Aleph Alpha CEO Jonas Andrulis said the model running on GreenLake had been specifically built for high-risk industries such as financial services, healthcare and the legal profession, allowing them to deploy digital assistants to speed up decision-making and save time but in a secure way. “We are proud to be a launch partner on HPE GreenLake for Large Language Models, and we look forward to expanding our collaboration with HPE to extend Luminous to the cloud and offer it as a-service to our end customers to fuel new applications for business and research initiatives.”
‘Generational market shift’ towards AI use
The rise of generative AI and artificial intelligence generally was described as a “generational market shift” by HPE CEO Antonio Neri. He said it would be as transformative as the web, mobile phones and cloud computing. “HPE is making AI, once the domain of well-funded government labs and the global cloud giants, accessible to all by delivering a range of AI applications, starting with large language models, that run on HPE’s proven, sustainable supercomputers.”

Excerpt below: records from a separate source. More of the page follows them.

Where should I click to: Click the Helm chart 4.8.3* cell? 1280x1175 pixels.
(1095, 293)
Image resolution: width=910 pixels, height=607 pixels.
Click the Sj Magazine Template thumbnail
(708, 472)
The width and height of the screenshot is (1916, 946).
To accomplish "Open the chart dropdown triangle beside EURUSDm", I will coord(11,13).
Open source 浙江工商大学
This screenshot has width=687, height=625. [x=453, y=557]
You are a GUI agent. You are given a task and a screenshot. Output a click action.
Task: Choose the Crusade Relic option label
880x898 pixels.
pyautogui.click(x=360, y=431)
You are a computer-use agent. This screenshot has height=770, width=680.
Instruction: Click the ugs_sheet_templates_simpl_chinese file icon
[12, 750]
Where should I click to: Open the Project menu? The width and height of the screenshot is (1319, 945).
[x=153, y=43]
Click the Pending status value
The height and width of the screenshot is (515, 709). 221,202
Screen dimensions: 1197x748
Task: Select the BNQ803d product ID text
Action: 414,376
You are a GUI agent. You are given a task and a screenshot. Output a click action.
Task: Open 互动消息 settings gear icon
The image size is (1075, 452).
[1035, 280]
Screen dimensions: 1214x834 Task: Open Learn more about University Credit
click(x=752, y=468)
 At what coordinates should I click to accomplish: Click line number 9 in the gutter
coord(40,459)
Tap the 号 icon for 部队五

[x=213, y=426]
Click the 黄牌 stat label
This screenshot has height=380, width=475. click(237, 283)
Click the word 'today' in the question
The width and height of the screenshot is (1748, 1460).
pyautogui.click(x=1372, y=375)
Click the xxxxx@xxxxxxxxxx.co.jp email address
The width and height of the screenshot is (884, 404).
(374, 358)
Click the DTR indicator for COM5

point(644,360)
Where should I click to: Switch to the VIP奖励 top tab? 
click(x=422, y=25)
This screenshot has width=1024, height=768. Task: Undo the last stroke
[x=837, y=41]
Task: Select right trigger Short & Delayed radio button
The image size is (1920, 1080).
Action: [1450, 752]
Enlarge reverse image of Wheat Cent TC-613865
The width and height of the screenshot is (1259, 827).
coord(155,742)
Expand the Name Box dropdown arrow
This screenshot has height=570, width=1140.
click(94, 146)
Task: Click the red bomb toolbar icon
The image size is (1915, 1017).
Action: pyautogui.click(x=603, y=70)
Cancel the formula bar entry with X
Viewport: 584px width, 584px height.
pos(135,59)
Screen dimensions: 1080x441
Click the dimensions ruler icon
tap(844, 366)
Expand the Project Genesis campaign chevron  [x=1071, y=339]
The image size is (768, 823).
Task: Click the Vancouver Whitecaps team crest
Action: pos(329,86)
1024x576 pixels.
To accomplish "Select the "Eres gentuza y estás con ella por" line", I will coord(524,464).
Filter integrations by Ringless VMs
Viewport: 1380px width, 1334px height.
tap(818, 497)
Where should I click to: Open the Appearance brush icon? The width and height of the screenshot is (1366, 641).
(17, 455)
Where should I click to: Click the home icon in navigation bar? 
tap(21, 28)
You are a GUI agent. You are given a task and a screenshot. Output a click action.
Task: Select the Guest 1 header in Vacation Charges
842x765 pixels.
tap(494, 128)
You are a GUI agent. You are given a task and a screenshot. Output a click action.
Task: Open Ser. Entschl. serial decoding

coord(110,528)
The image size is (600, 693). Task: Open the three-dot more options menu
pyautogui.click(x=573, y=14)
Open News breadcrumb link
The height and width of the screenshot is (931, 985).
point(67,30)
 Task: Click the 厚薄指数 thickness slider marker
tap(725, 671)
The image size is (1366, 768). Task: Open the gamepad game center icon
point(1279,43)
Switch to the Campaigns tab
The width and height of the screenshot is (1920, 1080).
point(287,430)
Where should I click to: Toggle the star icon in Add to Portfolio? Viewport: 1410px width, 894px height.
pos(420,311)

Neri says this move will allow organisations to deploy AI in a way that could disrupt markets and achieve new breakthroughs via an “on-demand cloud service” at scale. The company says the supercomputing approach is “significantly more effective, reliable, and efficient to train AI and create more accurate models” than using classical cloud platforms. It in turn allows “enterprises to speed up their journey from POC to production to solve problems faster”.
Cisco has also jumped on the AI supercomputing race, and aims to compete with the likes of Broadcom and Marvell Technology with a range of new networking switch chips for AI supercomputers. The SiliconOne series is already being tested by the major hyperscalers and have been designed to speed up the communication between GPUs.
The new generation of ethernet switches known as G200 and G202 are said to have doubled the performance of the previous generation and can bring together 32,000 GPUs. Cisco fellow Rakesh Chopra told Reuters they were “the most powerful networking chips in the market fuelling AI/ML workloads”.